* What is being asked
Find the word "will" in the listing. Copy out each line where it occurs.

==== Available records ====

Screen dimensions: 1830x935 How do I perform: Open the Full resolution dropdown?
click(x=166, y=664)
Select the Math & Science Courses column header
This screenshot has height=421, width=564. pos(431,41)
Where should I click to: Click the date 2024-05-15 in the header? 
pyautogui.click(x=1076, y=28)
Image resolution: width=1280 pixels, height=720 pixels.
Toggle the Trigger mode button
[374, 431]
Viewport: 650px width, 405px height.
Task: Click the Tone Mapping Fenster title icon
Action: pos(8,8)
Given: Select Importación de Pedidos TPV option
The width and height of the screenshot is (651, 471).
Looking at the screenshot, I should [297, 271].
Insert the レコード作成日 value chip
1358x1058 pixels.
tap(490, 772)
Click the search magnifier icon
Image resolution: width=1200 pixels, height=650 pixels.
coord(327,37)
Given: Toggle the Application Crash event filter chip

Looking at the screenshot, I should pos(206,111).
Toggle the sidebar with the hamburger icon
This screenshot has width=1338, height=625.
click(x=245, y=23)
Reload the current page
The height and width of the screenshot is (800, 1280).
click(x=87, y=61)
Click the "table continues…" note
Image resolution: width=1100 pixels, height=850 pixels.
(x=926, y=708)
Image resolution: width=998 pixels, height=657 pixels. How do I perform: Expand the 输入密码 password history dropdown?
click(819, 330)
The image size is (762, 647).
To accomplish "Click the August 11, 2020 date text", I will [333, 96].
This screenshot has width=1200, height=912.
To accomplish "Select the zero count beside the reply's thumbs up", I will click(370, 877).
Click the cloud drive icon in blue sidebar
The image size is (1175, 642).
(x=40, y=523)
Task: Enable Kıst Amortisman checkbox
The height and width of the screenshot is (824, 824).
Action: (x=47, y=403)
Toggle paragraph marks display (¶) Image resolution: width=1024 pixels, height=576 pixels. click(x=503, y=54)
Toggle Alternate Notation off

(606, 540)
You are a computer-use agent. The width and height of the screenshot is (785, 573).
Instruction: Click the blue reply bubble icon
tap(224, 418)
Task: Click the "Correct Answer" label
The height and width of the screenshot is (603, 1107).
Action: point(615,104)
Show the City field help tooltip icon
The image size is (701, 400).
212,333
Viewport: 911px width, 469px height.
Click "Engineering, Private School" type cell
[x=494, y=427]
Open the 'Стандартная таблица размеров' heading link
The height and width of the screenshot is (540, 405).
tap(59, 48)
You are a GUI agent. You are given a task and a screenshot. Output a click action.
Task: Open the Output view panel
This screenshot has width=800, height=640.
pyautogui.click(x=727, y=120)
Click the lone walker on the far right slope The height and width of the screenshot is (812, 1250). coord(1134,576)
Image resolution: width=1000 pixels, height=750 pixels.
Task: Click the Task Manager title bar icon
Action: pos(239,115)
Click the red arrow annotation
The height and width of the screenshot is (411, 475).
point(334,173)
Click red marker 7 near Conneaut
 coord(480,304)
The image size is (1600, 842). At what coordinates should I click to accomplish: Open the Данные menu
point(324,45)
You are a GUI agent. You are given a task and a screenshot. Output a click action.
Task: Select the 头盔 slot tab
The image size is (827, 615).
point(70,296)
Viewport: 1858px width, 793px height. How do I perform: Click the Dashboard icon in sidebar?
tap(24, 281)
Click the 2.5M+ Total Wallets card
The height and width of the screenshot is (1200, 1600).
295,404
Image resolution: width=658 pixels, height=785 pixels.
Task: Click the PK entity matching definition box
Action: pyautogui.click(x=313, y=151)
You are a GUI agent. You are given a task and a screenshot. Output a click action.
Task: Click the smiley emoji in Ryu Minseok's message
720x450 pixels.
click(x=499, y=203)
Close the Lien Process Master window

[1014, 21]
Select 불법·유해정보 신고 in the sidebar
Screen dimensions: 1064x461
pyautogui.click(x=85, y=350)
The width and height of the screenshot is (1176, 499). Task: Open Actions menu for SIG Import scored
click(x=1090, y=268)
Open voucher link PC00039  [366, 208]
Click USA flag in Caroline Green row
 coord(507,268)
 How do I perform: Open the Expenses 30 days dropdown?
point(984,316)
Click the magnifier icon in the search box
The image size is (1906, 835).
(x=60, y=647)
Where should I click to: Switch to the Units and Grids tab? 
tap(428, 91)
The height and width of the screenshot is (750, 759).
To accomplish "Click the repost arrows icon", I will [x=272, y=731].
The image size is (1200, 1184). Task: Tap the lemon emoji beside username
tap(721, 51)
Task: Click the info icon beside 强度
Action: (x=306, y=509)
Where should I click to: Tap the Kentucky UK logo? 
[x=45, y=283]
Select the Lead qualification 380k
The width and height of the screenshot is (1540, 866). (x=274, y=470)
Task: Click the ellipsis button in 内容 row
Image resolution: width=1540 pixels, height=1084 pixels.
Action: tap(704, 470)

====

* Exercise answer
To accomplish "Click the August 11, 2020 date text", I will [333, 96].
To accomplish "Select the zero count beside the reply's thumbs up", I will click(370, 877).
To accomplish "Click the repost arrows icon", I will [x=272, y=731].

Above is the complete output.